▶ **GOAL**
Swap "bookmarks" for "saved links" in the entries, starting with the line that contains "Click the Contact us button" and going on through the end of the entries, and give those lines again with everything else unchanged. Leave the pictures out of your answer.

Entries from a dataset:
--*--

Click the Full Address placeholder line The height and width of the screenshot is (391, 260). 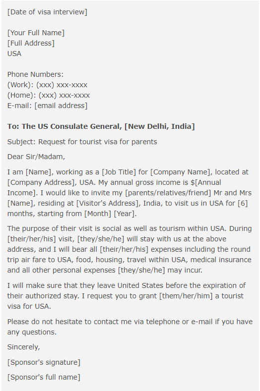(x=31, y=44)

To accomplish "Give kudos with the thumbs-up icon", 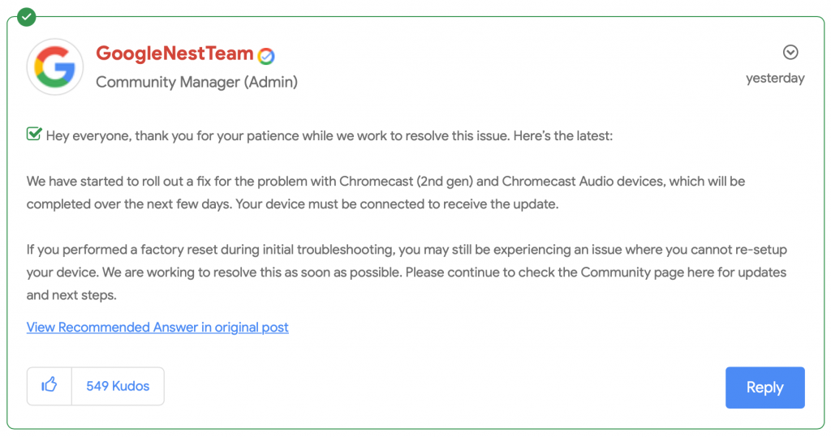I will pos(50,386).

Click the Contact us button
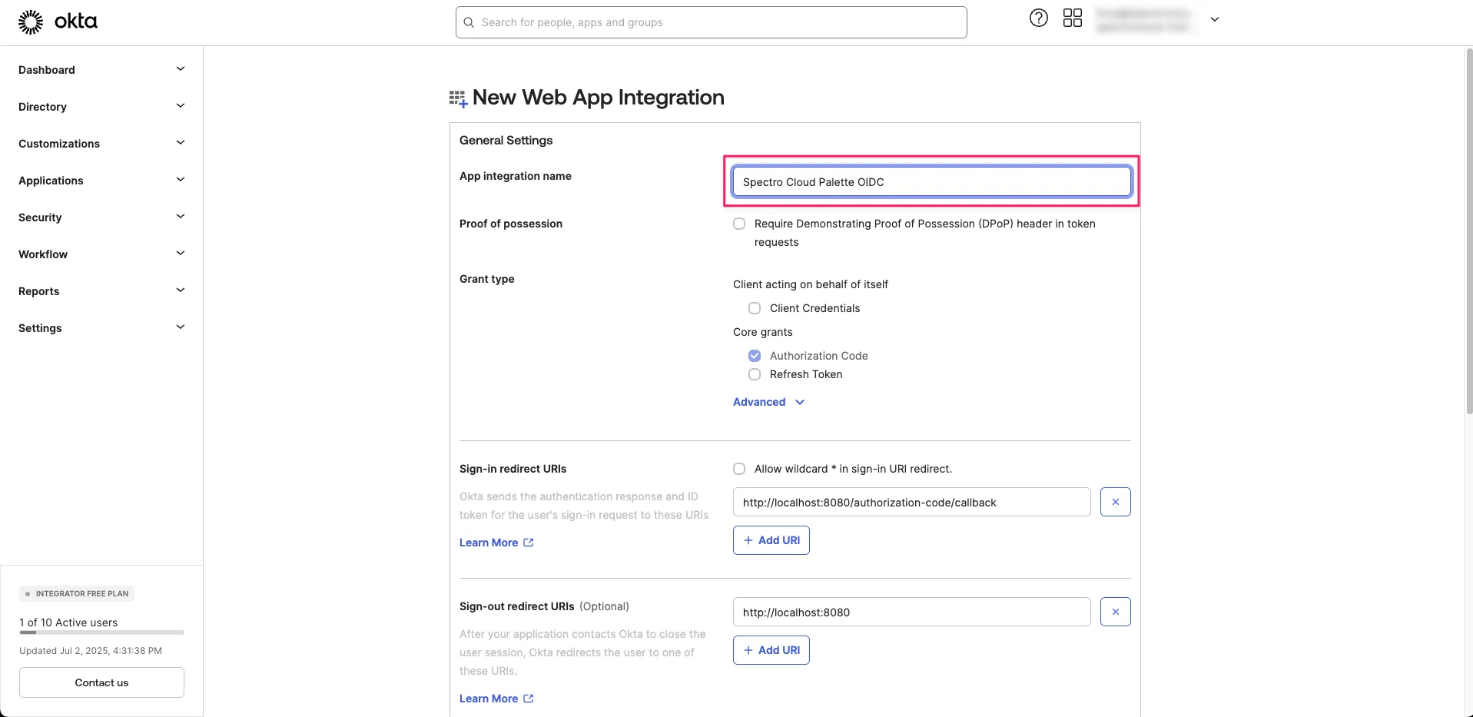[x=101, y=682]
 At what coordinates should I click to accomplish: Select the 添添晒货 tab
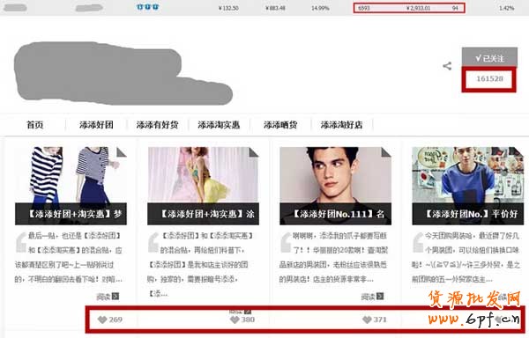[280, 125]
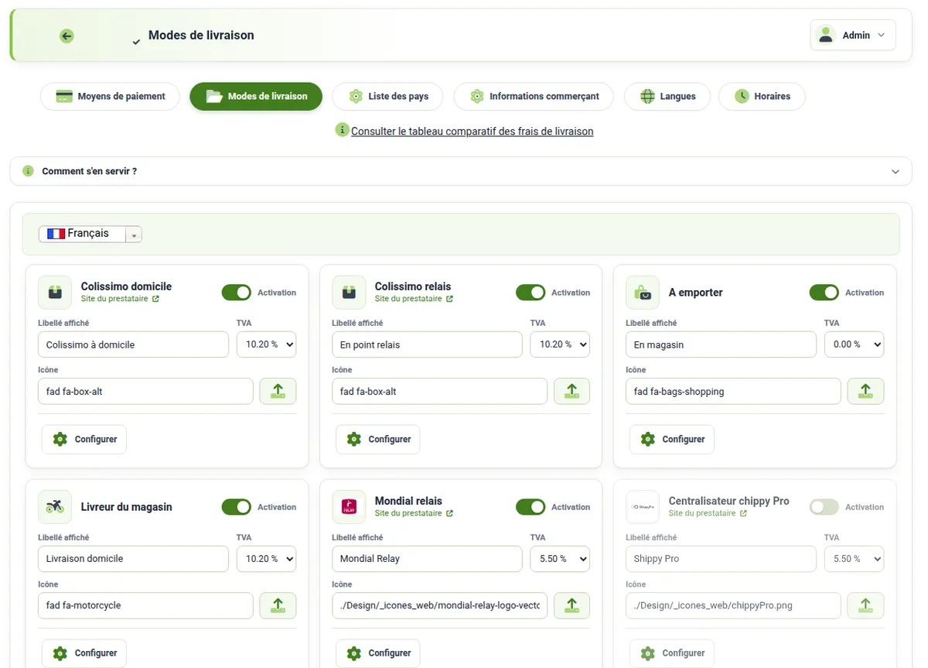Toggle off Mondial relais activation
The image size is (928, 668).
pyautogui.click(x=531, y=507)
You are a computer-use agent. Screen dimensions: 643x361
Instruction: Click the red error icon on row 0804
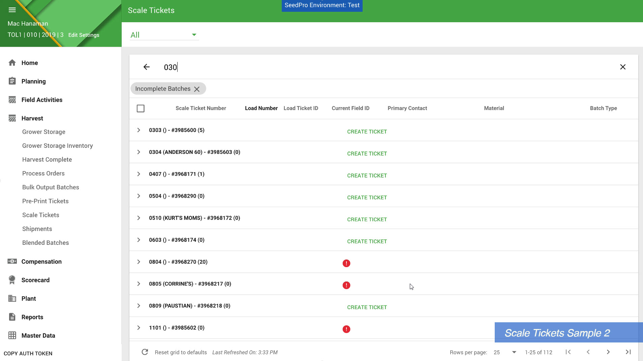click(x=346, y=263)
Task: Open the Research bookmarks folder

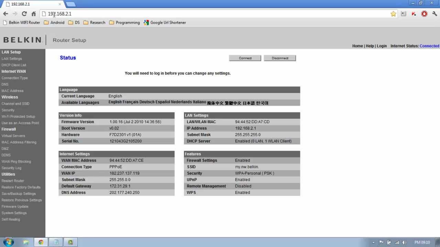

--*--

▶ **SOLUTION FOR THIS TASK**
Click the Contact us button
[x=101, y=682]
 At what coordinates should I click to accomplish: Select the 添添晒货 tab
[280, 125]
Toggle off Mondial relais activation
The image size is (928, 668).
pyautogui.click(x=531, y=507)
You are a computer-use agent. Screen dimensions: 643x361
Instruction: Click the red error icon on row 0804
click(x=346, y=263)
Task: Open the Research saved links folder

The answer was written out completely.